** Opening Source data block **

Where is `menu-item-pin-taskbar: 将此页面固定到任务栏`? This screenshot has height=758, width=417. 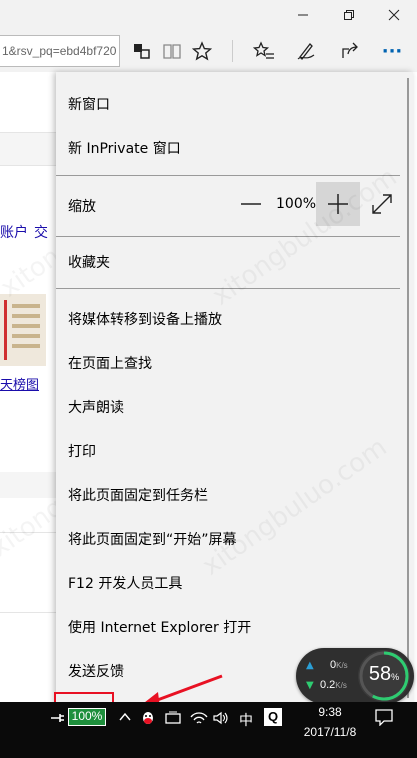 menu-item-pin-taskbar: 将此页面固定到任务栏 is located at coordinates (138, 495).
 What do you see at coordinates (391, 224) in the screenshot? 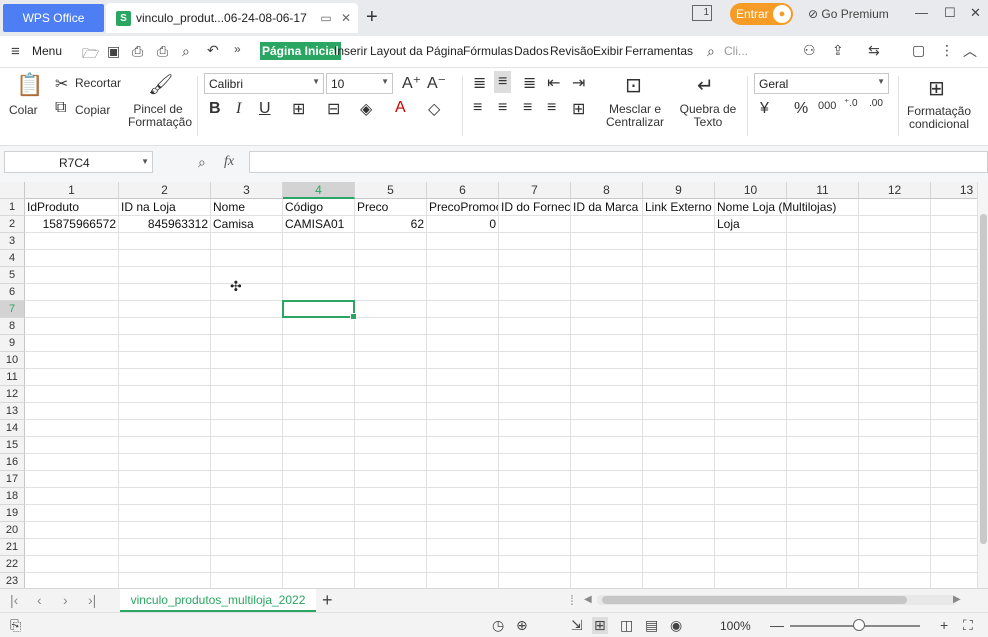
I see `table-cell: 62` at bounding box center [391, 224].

** Closing Source data block **
** Opening Source data block **

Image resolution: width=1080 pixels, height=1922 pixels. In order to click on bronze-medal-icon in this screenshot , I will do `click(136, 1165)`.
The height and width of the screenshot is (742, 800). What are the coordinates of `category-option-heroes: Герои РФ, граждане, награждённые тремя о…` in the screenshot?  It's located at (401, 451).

** Closing Source data block **
** Opening Source data block **

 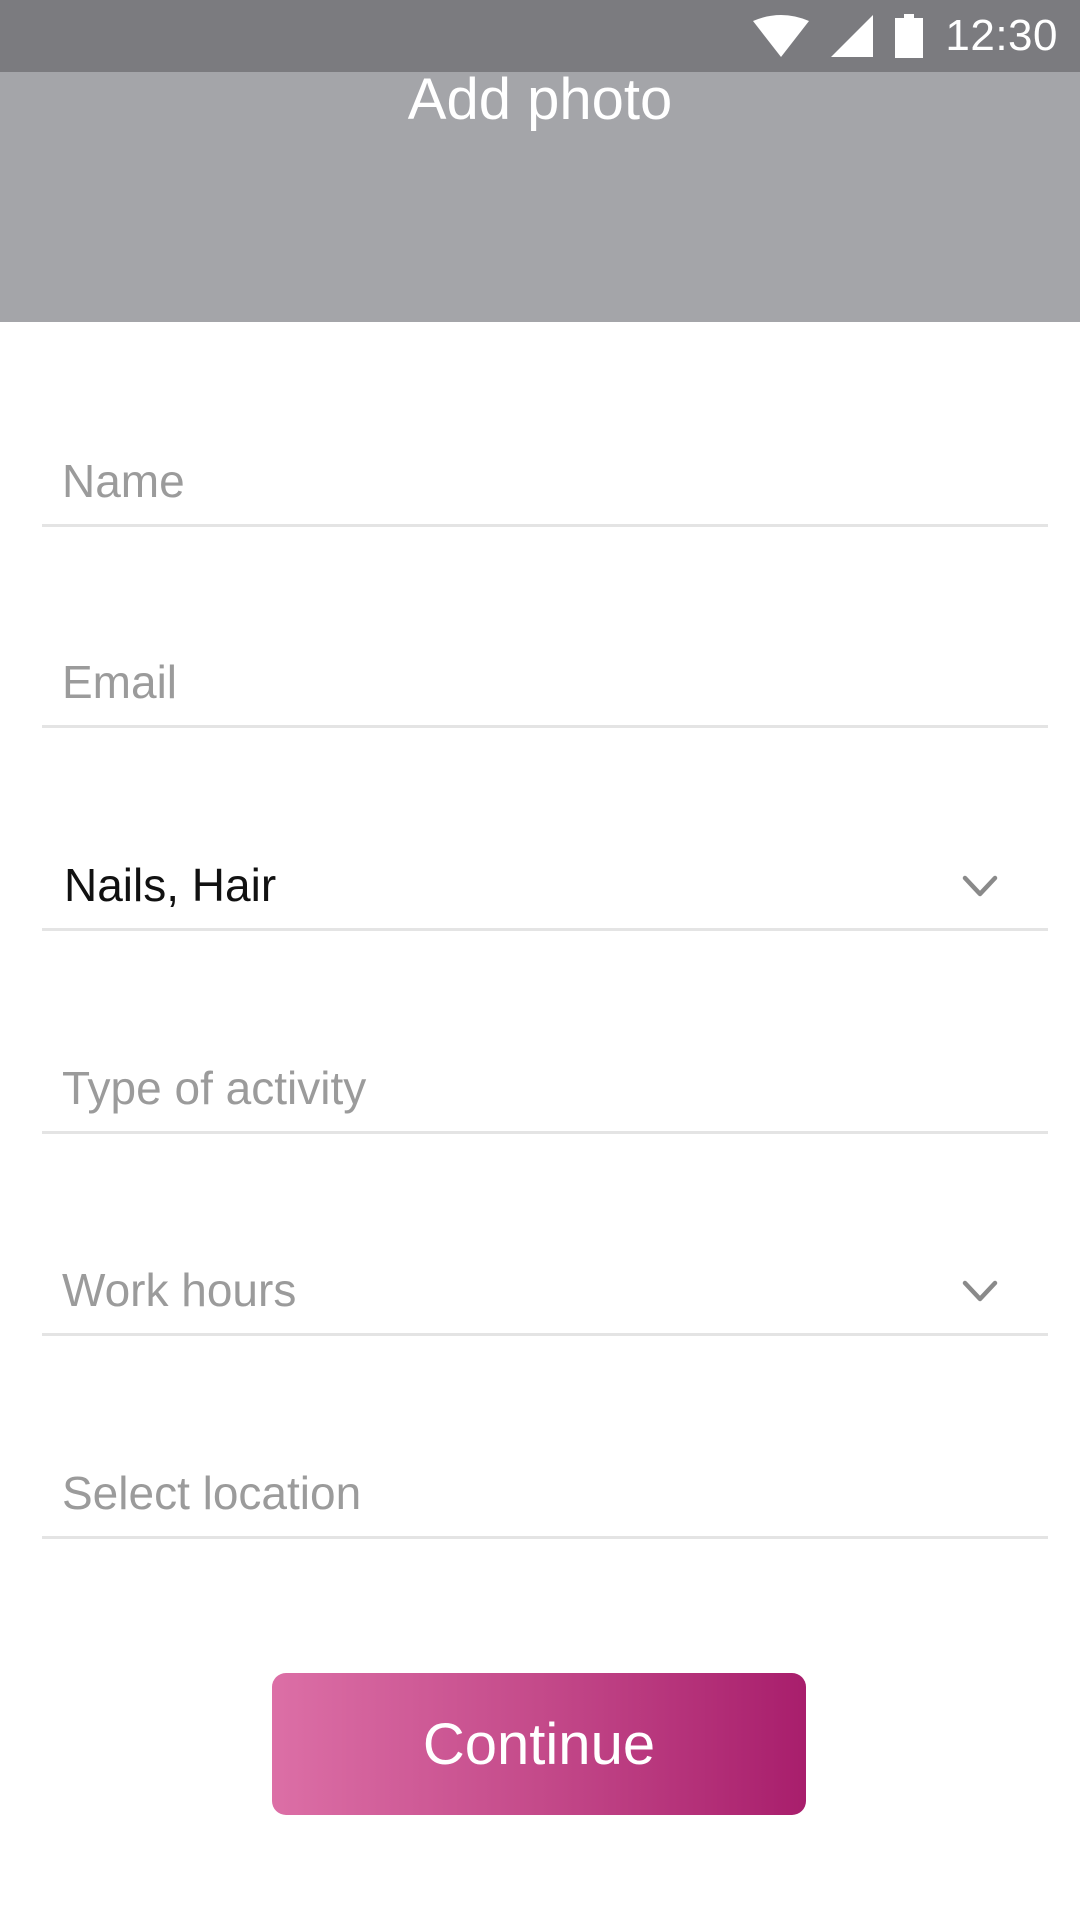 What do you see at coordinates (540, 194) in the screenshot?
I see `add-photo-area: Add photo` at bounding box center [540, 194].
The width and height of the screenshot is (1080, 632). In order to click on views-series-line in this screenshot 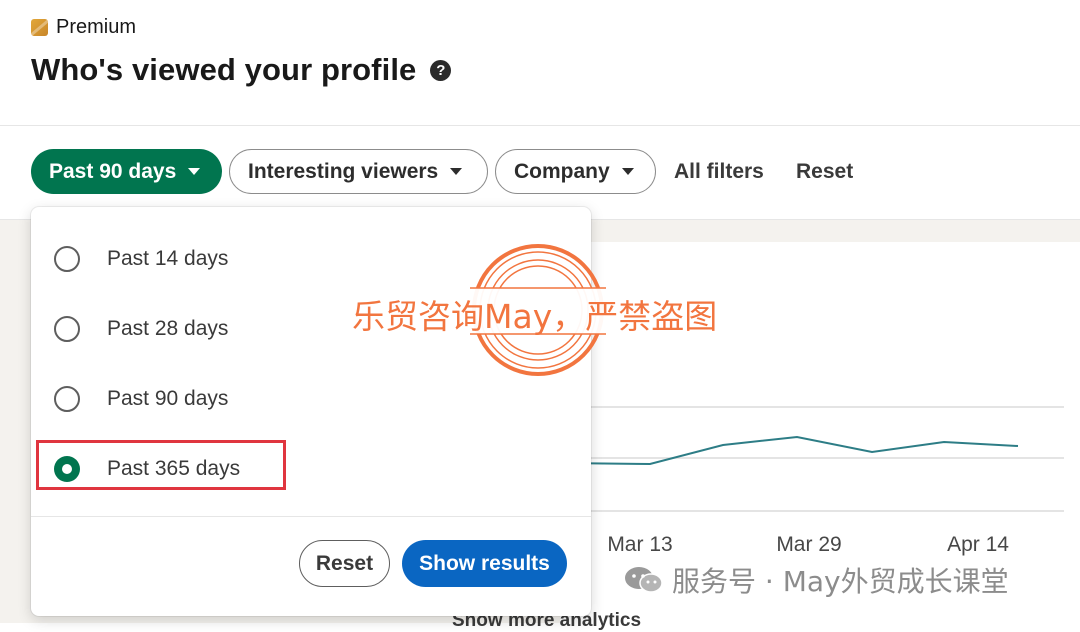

** Closing Source data block **

◆ Assignment: Rewrite the entries from the line containing "What do you see at coordinates (391, 224)" through the line containing "center [391, 224].", replacing "screenshot" with "image" and leaving everything else unchanged. Omit the pictures and give only those lines.

◆ Result for this exercise:
 What do you see at coordinates (391, 224) in the image? 
I see `table-cell: 62` at bounding box center [391, 224].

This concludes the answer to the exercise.